Historic Mukai farmhouse gets placed on the real estate market

The Mukai Farmhouse was built in 1928 and is today considered an historic landmark. - Leslie Brown/staff photo
The Mukai Farmhouse was built in 1928 and is today considered an historic landmark.
— image credit: Leslie Brown/staff photo

The Mukai farmhouse, its legendary garden and the adjacent barreling plant were officially placed on the real estate market this week, months after Islanders began a concerted effort to find an on-Island buyer for the historic properties.

The farmhouse and plant, adjacent parcels on nearly five acres at the end of 107th Avenue S.W. near Vashon town, were listed for $799,000. Max Wurzburg, a Windermere agent in Seattle, said Mary Matthews, the owner of the barreling plant and the head of the nonprofit that owns the farmhouse, told him to find a buyer "who loves it as much as she does."

"It's a wonderful piece of property with a lot of history," he added. "We're looking for someone who will appreciate that and keep it intact."

But the listing comes after a rigorous effort by the Vashon-based Puget Sound Zen Center to purchase the farmhouse for its small but growing sangha, or congregation. The Zen Center, now located in a house it rents in Ellisport, has been working with Historic Seattle and the Cascade Land Conservancy to structure a deal that would enable it to purchase the farmhouse while ensuring the long-term protection of the barreling plant.

Both are listed as King County historic landmarks.

Koshin Christopher Cain, abbot of the Zen Center, said he and his board are still interested in purchasing the property and "are still in the game." But the process has been a tough one, he said. His board made an offer in December that sat for a couple of months and that the board finally rescinded after being told that the price had gone up significantly, he said.

After weeks of internal discussion and exploration, the group has decided it will likely make another offer soon, he said.

"There have been some healthy discussions by the board. And it hasn't been easy. ... We've had to dig deep and think hard about it," Cain said.

"Anything could happen," he added. "It's still a fluid situation. ... And we still think it's a great place for us and a great fit."

The modest farmhouse is considered an important historic landmark on Vashon. It was built in 1928 by the Mukais, a well-known Japanese-American family that once lived in the home and ran a thriving strawberry growing operation on the site. The barreling plant, built later, was where B.D. Mukai and his son Masa cold-processed the berries for shipment across the country until the internment order of World War II forced them to turn the property over to a manager and move from Vashon.

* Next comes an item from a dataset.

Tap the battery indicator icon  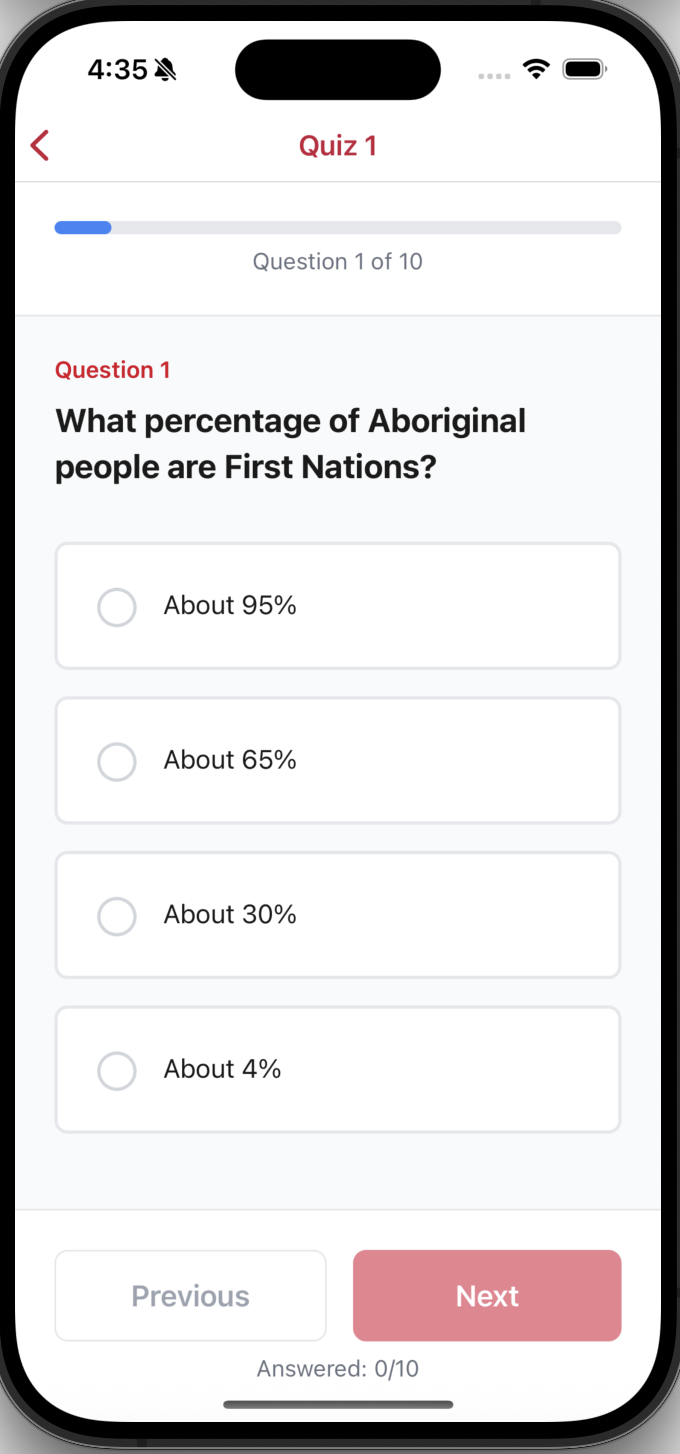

The small, ornate garden in front of the farmhouse is of particular note to historic preservationists: Designed by B.D. Mukai's second wife, Kuni, it is one of the few traditional gardens ever designed by a Japanese woman and is considered an important legacy of the region's Japanese-American heritage.

The farmhouse and garden are owned by Island Landmarks, a nonprofit headed by Matthews, a former Islander who now lives with her husband, J. Nelson Happy, in Texas. The nonprofit, once a going concern but now largely inactive, purchased the property in 2000 with funds from King County, the state and private donors. Matthews and Happy bought the barreling plant as individuals in 2006.

When Islanders active in the historic preservation movement learned that Matthews was interested in selling the property, they convened a meeting to try to find an entity that could purchase the property and provide some of the public access that hasn't occurred in recent years under Island Landmarks' ownership. Many were happy when the Zen Center stepped forward, and some said they're frustrated by the way the effort has played out over the months.

"I so want (the Zen Center) to have it, and I think everybody else does, too," said Holly Taylor, a historic preservation consultant on Vashon. "It's such a good fit."

Taylor questioned the price as well as Matthews' decision to sell the two properties as one.

"I think it's inappropriate," she said. "The barreling plant is in private ownership. However, the home and garden property is owned by a nonprofit, and public money was used to acquire it, and therefore ... to make this kind of commercial arrangement doesn't seem right."

Matthews couldn't be reached for comment. But Jim Kelly, who heads 4Culture, King County's cultural services agency, and who has been actively involved in the process, said that Matthews' organization can sell the property for a profit as long as all the proceeds from the sale go towards furthering the nonprofit's mission.

The proceeds, for instance, could be used to restore the Japanese garden or create an endowment that would help to protect the property over the years, he said. "That would all be fine and wonderful," he added.

Kelly said he didn't believe Matthews' decision to list the property will make a huge difference in the Zen Center's effort to buy the property. "It could simply be a ploy in negotiations," he said.

"It's a real estate negotiation, and it goes all over the place," Kelly added. "This is just the latest salvo."

Kelly remains optimistic that a deal can still be struck with the Zen Center. "I think there's a viable deal from the buyer's point of view.

As for the small congregation, Cain said the group is taking its time, trying to work thoughtfully through the process and looking to Historic Seattle, Cascade Land Conservancy and 4Culture to help work out some of the thorny details.

"We're a small, energetic group. We're getting a lot of help from those guys. But there's a lot of unanswered questions, too."